TAREFA ESCRITA — Edite o texto sobre a Gebalis: reescreva o trecho que abre com as palavras "A empresa municipal" e fecha com "sem capacidade económica e financeira.", trocando "construtora" por "firma de construção".

Friday, February 06, 2009

Gebalis

Gebalis deu obras de 2 milhões a 'amigos'
Paulo Paixão, Expresso, 30 de Janeiro de 2009

A empresa municipal que gere a habitação social em Lisboa atribuiu, no final de 2004, 16 empreitadas a uma construtora sem capacidade económica e financeira.
No mesmo dia em que técnicos da Gebalis desqualificaram a empresa num dado concurso, a administração ofereceu-lhes por ajuste directo um autêntico jackpot, para outras obras. A gestão da Gebalis está a ser investigada pela PJ.

Gebalis deu obras de 2,2 milhões euros
a uma empresa sem qualificações
Num mesmo dia, depois de um chumbo, uma firma de construção civil ganhou o jackpot

A administração da Gebalis, empresa municipal de Lisboa que gere a habitação social, atribuiu por ajuste directo, no final de 2004, empreitadas no valor de quase €2,2 milhões a uma construtora que técnicos da própria Gebalis haviam desqualificado por falta de capacidade económica e financeira.

A 27 de Outubro de 2004 foi assinado o "relatório de qualificação dos concorrentes" a um"concurso limitado", para instalação de dois elevadores no bairro das Furnas. A comissão de avaliação, composta por três quadros superiores da Gebalis - um membro do gabinete jurídico, outro do departamento financeiro e um terceiro da direcção de engenharia -, excluiu a A. & N. Lino - Reparação de Edifícios e Habitações. "O concorrente não se encontra apto financeira e economicamente para executar a presente obra, pelo que não passa à fase seguinte", lê-se na decisão.

LINHAS EXTRAÍDAS —

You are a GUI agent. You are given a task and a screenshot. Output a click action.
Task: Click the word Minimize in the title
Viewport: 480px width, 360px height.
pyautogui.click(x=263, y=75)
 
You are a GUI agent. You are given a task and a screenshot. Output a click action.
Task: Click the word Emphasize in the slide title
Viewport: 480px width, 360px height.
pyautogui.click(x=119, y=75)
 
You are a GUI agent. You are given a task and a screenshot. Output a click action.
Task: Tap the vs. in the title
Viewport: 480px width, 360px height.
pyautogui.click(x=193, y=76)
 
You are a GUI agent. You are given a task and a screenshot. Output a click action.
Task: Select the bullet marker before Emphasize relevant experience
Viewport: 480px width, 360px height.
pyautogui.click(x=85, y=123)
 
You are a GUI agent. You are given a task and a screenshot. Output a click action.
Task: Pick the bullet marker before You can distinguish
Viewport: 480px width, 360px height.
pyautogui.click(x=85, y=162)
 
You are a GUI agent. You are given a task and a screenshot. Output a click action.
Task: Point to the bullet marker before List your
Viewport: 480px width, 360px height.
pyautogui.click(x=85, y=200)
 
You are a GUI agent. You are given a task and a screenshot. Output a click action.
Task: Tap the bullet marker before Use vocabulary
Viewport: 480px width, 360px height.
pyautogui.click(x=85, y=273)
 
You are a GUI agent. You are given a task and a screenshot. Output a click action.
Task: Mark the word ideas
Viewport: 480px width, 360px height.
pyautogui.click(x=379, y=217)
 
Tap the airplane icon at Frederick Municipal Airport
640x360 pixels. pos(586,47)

* * *

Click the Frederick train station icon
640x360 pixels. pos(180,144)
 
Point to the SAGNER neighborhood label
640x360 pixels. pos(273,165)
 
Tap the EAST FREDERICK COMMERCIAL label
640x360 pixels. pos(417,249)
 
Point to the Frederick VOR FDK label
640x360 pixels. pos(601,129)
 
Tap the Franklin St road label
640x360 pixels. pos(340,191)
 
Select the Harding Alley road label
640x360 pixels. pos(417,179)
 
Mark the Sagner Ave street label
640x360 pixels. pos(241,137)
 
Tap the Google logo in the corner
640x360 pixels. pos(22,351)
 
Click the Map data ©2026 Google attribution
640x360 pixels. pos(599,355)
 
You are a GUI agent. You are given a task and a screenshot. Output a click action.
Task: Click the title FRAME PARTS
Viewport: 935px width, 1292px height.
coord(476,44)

RESULTADO COMPLETO —
A empresa municipal que gere a habitação social em Lisboa atribuiu, no final de 2004, 16 empreitadas a uma firma de construção sem capacidade económica e financeira.